# [Assignment]
Skip all pictures; return exactly the lines from the one containing "Task: Export the board with the upload icon" through the end of the data.

# [The data]
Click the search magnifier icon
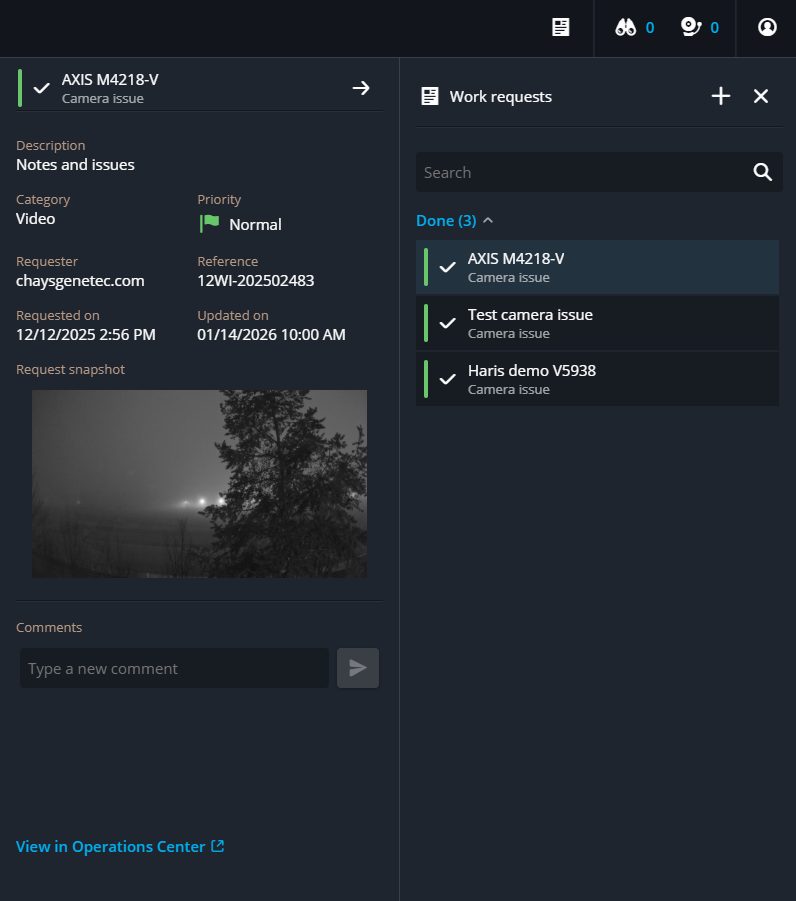Viewport: 796px width, 901px height. (763, 172)
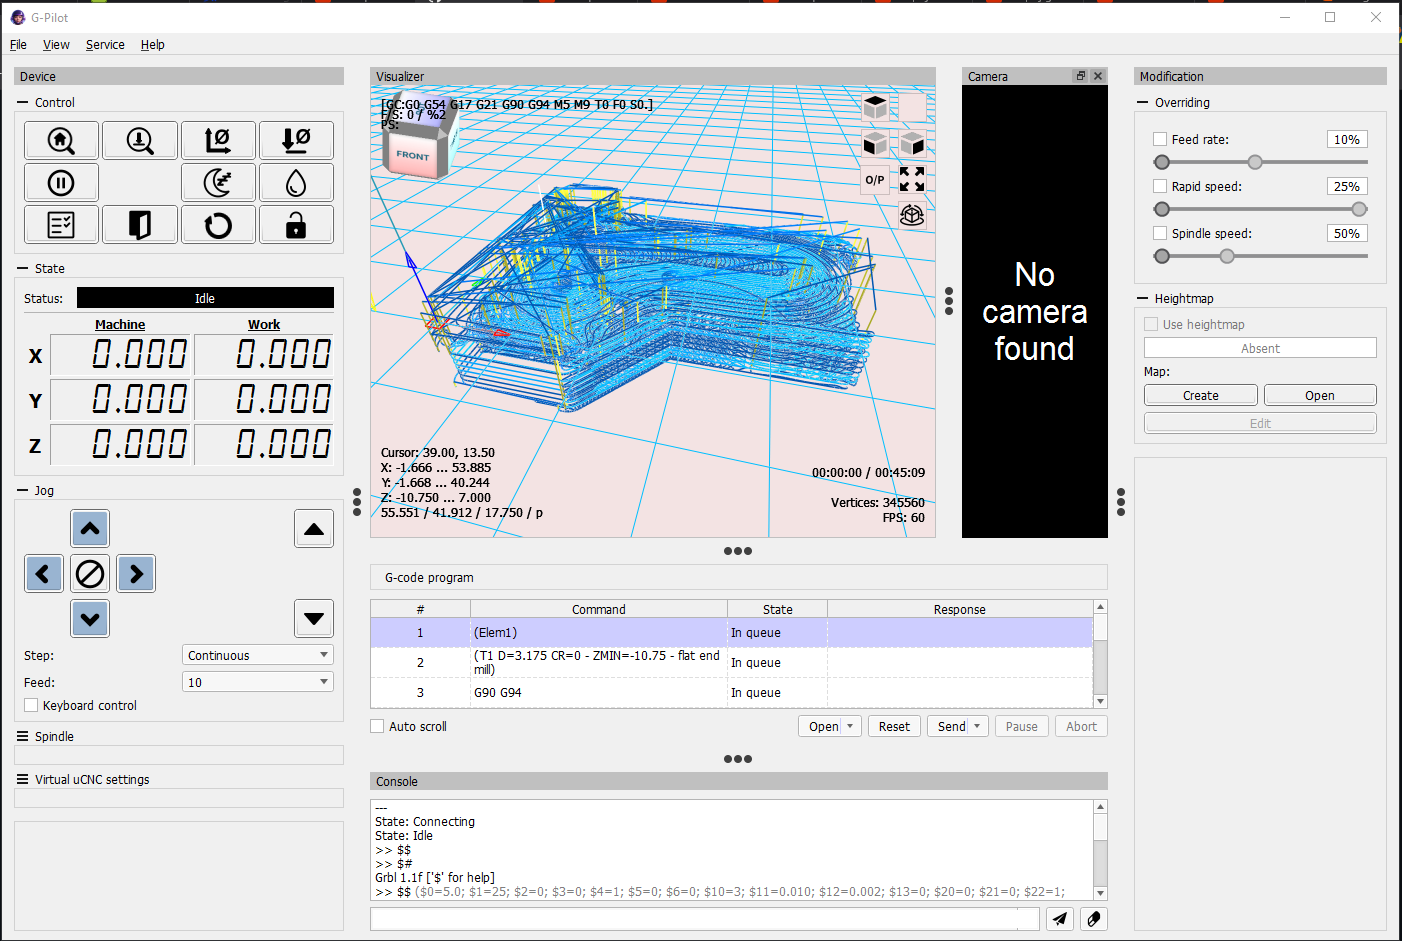Click the unlock padlock button

[296, 226]
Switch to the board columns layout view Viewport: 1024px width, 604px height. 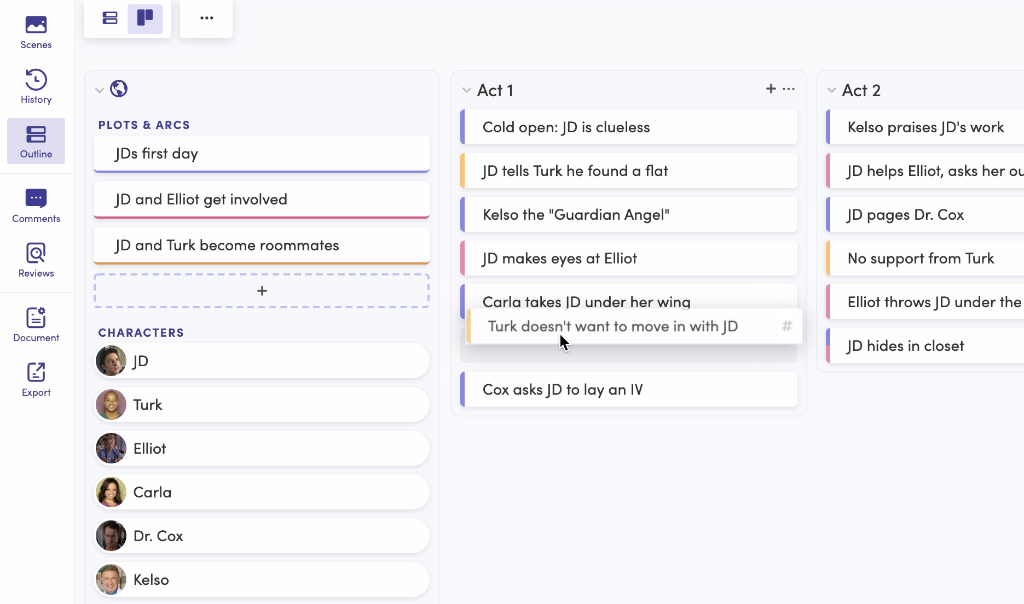click(145, 18)
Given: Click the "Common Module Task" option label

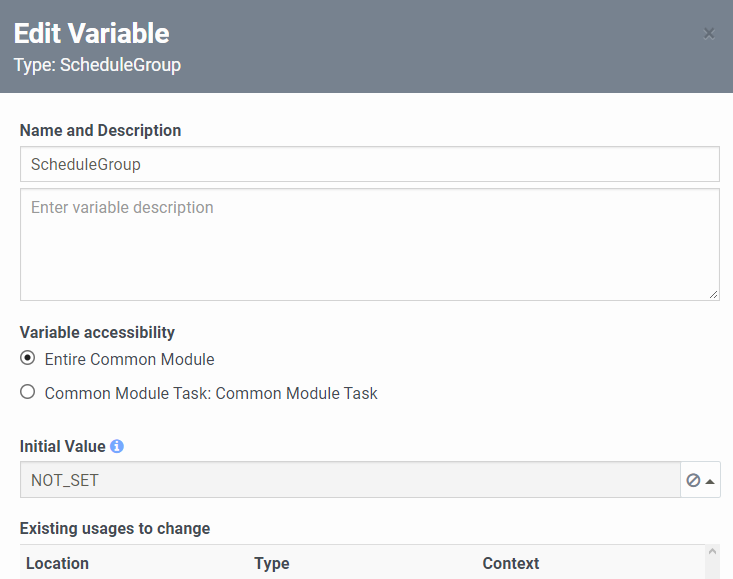Looking at the screenshot, I should [x=211, y=393].
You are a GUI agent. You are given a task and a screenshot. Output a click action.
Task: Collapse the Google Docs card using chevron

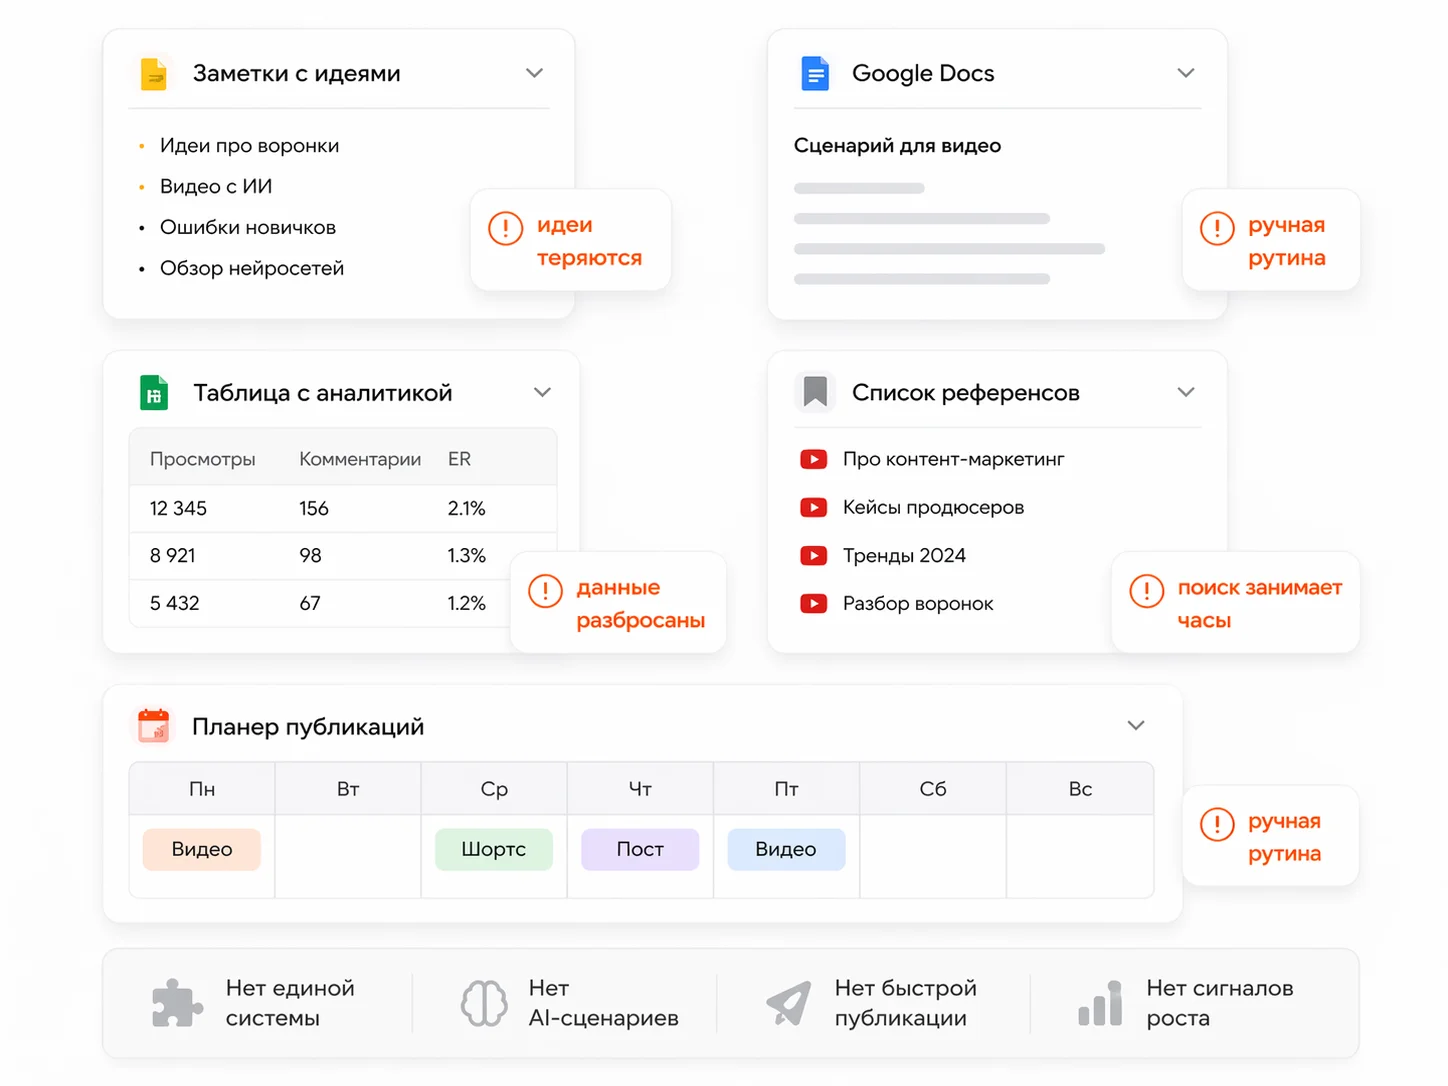(1186, 73)
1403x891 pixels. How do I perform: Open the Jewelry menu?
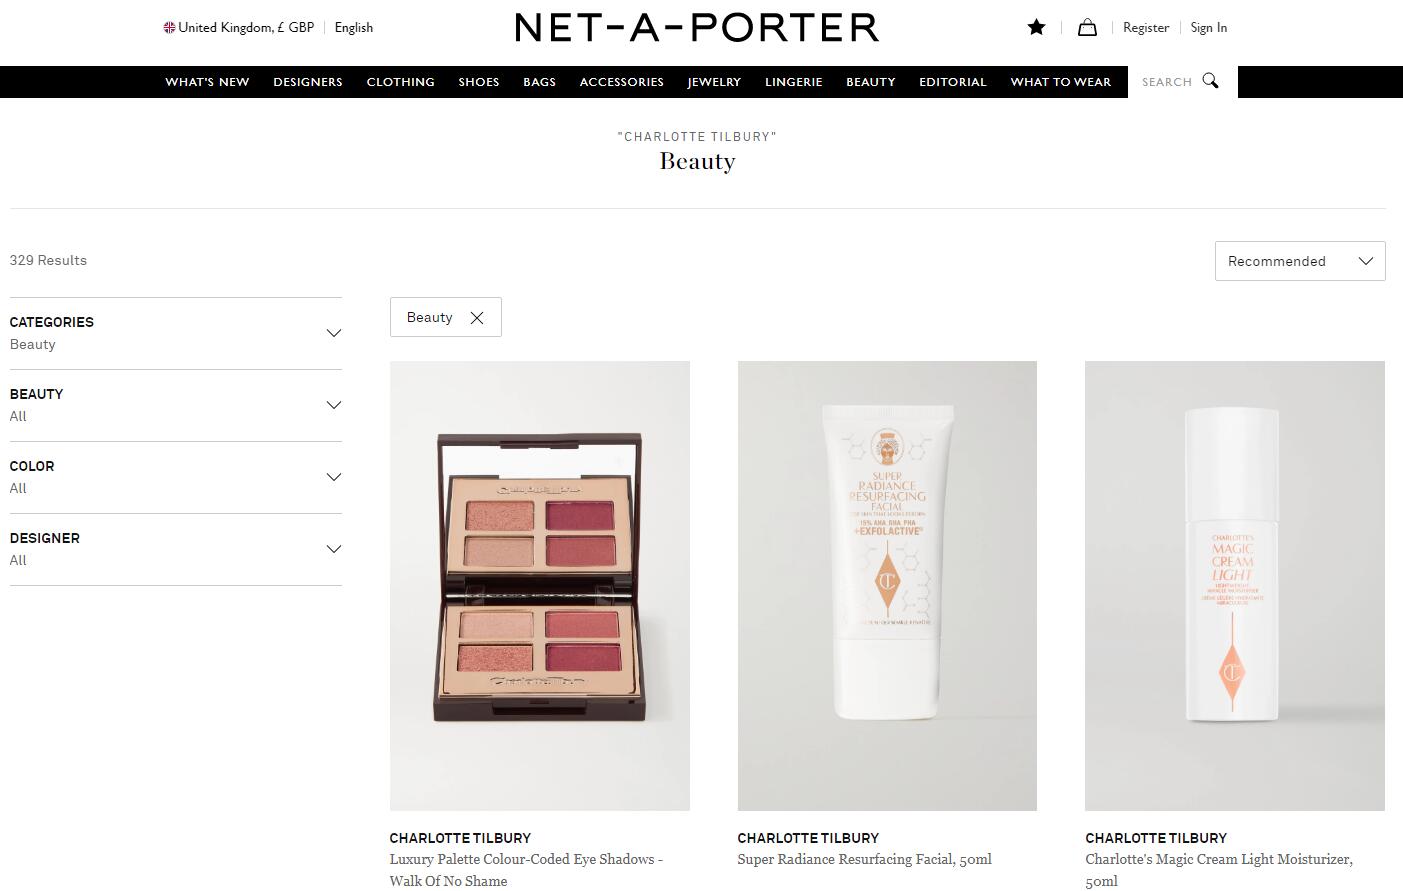[x=714, y=82]
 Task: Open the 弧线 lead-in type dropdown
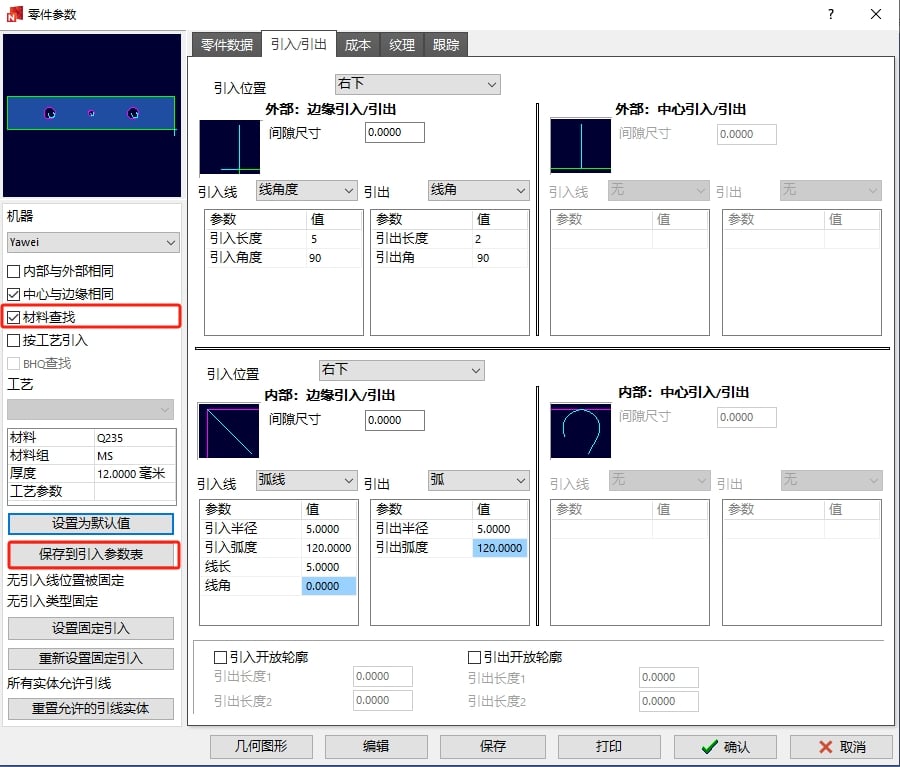[306, 481]
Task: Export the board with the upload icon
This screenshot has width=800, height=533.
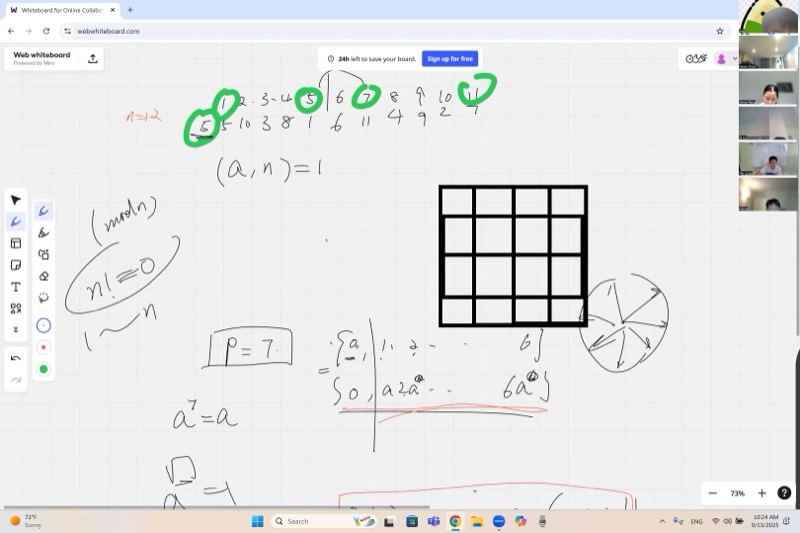Action: 93,59
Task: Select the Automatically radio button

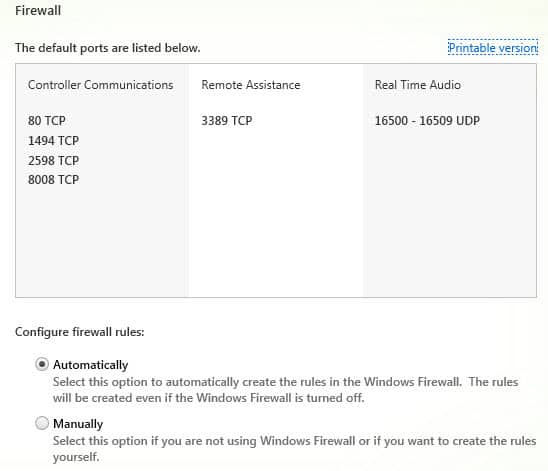Action: tap(42, 364)
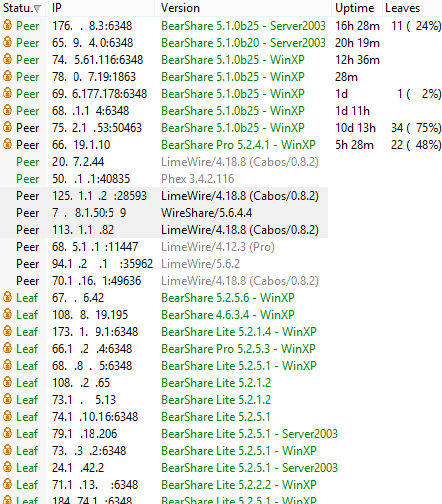Select the peer showing 28m uptime

coord(221,77)
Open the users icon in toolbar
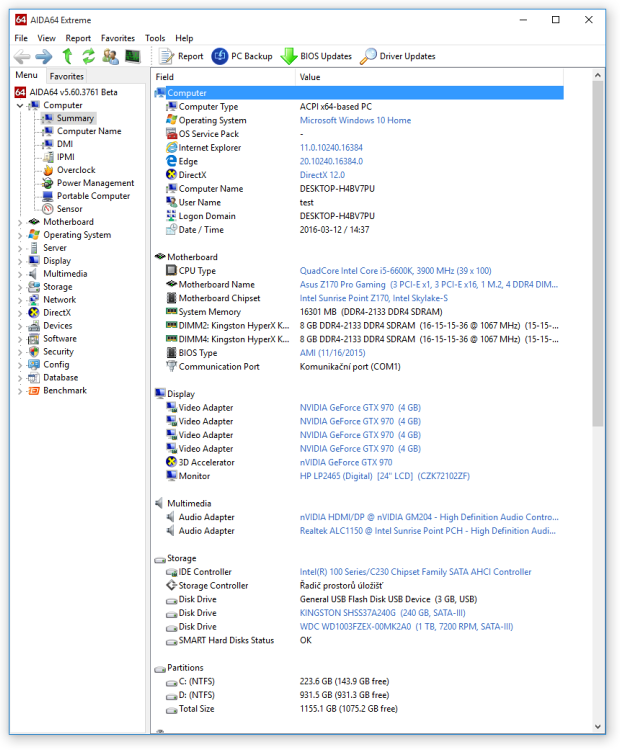The width and height of the screenshot is (620, 750). point(110,56)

# [Final answer]
Task: Export the board with the upload icon
This screenshot has width=800, height=533.
Action: 93,59
Task: Select the Automatically radio button

Action: tap(42, 364)
Select the peer showing 28m uptime

coord(221,77)
Open the users icon in toolbar
The width and height of the screenshot is (620, 750). point(110,56)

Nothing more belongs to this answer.